··· Recorded information

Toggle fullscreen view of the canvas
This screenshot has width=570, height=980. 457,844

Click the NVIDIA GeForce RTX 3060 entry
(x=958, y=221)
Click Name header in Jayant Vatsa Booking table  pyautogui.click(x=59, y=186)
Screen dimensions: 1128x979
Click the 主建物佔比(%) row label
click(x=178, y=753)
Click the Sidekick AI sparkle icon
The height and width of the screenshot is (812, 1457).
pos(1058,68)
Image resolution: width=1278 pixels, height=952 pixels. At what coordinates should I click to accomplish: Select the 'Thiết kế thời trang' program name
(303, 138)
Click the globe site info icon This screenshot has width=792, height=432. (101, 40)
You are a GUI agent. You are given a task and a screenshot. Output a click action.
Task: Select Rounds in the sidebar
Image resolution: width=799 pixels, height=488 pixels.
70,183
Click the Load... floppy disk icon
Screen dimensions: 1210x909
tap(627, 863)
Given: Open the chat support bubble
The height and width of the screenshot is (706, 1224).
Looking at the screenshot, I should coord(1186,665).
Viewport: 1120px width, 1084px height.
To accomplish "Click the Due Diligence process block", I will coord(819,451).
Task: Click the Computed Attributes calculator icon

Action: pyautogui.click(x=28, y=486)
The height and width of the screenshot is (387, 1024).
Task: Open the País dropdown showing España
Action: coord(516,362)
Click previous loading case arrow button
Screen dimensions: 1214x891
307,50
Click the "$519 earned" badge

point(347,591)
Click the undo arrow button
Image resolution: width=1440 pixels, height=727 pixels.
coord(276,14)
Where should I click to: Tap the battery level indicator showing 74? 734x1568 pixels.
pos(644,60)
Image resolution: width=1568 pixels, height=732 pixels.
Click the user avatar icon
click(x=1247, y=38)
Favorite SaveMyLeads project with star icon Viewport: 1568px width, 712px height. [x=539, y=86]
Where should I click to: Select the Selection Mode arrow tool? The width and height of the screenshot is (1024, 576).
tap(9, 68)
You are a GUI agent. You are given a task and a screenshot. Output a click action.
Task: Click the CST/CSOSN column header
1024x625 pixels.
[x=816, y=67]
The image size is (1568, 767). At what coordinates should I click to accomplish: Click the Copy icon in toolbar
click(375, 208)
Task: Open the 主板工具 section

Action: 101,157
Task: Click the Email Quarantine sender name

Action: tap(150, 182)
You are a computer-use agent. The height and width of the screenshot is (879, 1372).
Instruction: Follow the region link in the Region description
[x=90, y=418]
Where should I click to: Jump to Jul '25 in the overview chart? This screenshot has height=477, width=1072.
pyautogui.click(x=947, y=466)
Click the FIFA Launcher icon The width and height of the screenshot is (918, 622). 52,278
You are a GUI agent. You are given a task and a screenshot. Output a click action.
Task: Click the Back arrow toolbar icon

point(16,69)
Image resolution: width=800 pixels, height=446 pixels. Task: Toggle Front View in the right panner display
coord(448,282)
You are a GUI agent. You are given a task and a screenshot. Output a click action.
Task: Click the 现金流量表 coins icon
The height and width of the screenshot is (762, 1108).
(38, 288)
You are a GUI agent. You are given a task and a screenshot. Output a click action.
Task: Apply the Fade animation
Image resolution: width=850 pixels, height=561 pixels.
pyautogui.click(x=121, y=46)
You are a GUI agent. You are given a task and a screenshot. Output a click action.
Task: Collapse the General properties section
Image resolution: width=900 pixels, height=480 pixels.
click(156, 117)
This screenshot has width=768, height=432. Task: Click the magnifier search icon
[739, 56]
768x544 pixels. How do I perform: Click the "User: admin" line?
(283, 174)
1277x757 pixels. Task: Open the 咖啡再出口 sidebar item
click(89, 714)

······

→ What this task involves:
Copy the stretch of the records above that runs from the line with "Where should I click to: Jump" through the line with "Task: Click the 现金流量表 coins icon". Both end lines belong in the copy, and nothing else does.

→ Output of the exercise:
Where should I click to: Jump to Jul '25 in the overview chart? This screenshot has height=477, width=1072.
pyautogui.click(x=947, y=466)
Click the FIFA Launcher icon The width and height of the screenshot is (918, 622). 52,278
You are a GUI agent. You are given a task and a screenshot. Output a click action.
Task: Click the Back arrow toolbar icon

point(16,69)
Image resolution: width=800 pixels, height=446 pixels. Task: Toggle Front View in the right panner display
coord(448,282)
You are a GUI agent. You are given a task and a screenshot. Output a click action.
Task: Click the 现金流量表 coins icon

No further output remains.